The Bunco Game – Ingrained In America’s History
by Elle J. Miller
You’ve heard the term “bunco squads” on TV and movie police shows. Could this term have anything to do with the fun, fast and furious dice game that is taking the country by storm? The game of bunco is deeply ingrained into the history of America. The game, originally called 8-dice cloth, began in 18th century England. It was introduced in the San Francisco, California area in 1855 by a gambler who made his way across North America, including multiple visits to California during the gold rush. Along the way he changed a few of the rules, and renamed it banco. A few years later the name evolved to bunco or bunko.
Around the same time that bunco was being played, a Spanish card game called banka was also making its rounds within gambling communities. The combination of bunco dice and banka cards soon showed up at the gambling facilities. These locations soon became known as bunco parlors. Since many gamblers found themselves parted from large quantities of money at these parlors, the word “bunco” became synonymous with scammed and swindled.
After the Civil War and into the new century, bunco thrived as the economy recovered and the population grew. Nearly all the large cities in the U.S. had bunco games in operation between 1870 and 1880. All levels of society took to the parlor game ... some located in plush, lavish surroundings, and others in more stark surroundings, or offices.
A wonderful and fun way to promote social interaction, the traditional family or parlor game of bunco flourished throughout the Victorian Era and prior to World War I. Groups generally consisted of 8-12 people, with as many as 20 people enjoying an evening of friendly competition, as well as drink, food, and conversation.
Bunco gambling parlors resurfaced in various regions of the U.S. during the prohibition period and the roaring 20s. Chicago, Illinois had the most gambling parlors and speak-easy’s. And, who were detectives who raided these parlors? You guessed I … they were called the “bunco squads.”
When prohibition ended, bunco activity declined in the major cities around the country; but spread to the suburbs as a family activity, or social event. From the 1940s to the early 1980s, not much is known about where, how, or if the game was even played.
In the early 1980s, bunco games and parties began to reemerge all over the country. Women occupied with work, family and overly busy lifestyles were looking for something new and fun to do with their families, friends and neighbors. Bunco has become a great alternative to back yard barbeques and plain old visits. Many have found that the game has enabled them to stay connected with their friends, meet new acquaintances, and have a lot of fun at the same time! As time becomes even more valuable, many people are starting their own bunco groups, and enjoying weekly or monthly bunco parties.

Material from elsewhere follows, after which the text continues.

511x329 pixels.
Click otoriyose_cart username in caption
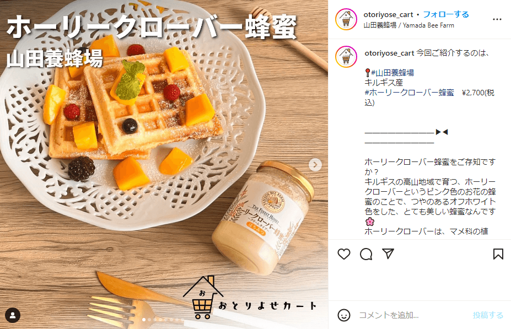[x=389, y=53]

If you’re looking for an opportunity to schedule some fun, family and friends into your life, check out http://www.buncogameshop.com where you will find bunco rules, games, and bunco party supplies to help you get your own bunco group started. You’ll soon be hooked on the game, and become part of the continuing history of bunco.
About the Author: Elle J. Miller is a freelance writer for Bunco Game Shop, http://www.buncogameshop.com, where you will find helpful information about bunco, the bunco rules, bunco games, bunco supplies, bunco party favors, and bunco gifts. Copyright © 2006 Bunco Game Shop. This article may be freely distributed if this resource box stays attached. You can write to Elle J. Miller at Elle@BuncoGameShop.com.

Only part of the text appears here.